Data for locating displayed items
☆ ☆ ☆

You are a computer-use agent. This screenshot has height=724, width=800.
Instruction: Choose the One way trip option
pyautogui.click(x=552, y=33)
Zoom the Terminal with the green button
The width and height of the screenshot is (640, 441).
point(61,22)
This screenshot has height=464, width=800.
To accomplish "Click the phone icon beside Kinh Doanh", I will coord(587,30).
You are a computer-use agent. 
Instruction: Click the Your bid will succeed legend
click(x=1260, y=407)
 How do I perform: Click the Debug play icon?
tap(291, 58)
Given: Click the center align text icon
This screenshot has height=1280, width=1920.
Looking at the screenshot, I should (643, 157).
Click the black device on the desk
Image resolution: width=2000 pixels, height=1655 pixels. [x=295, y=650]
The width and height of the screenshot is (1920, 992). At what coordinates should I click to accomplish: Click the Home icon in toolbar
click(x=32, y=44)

☆ ☆ ☆

Directive
Rewrite the data above, replacing each "Instruction" with "Task" and leaving everything else unchanged.

Result
You are a computer-use agent. This screenshot has height=724, width=800.
Task: Choose the One way trip option
pyautogui.click(x=552, y=33)
Zoom the Terminal with the green button
The width and height of the screenshot is (640, 441).
point(61,22)
This screenshot has height=464, width=800.
To accomplish "Click the phone icon beside Kinh Doanh", I will coord(587,30).
You are a computer-use agent. 
Task: Click the Your bid will succeed legend
click(x=1260, y=407)
 How do I perform: Click the Debug play icon?
tap(291, 58)
Given: Click the center align text icon
This screenshot has height=1280, width=1920.
Looking at the screenshot, I should (643, 157).
Click the black device on the desk
Image resolution: width=2000 pixels, height=1655 pixels. [x=295, y=650]
The width and height of the screenshot is (1920, 992). At what coordinates should I click to accomplish: Click the Home icon in toolbar
click(x=32, y=44)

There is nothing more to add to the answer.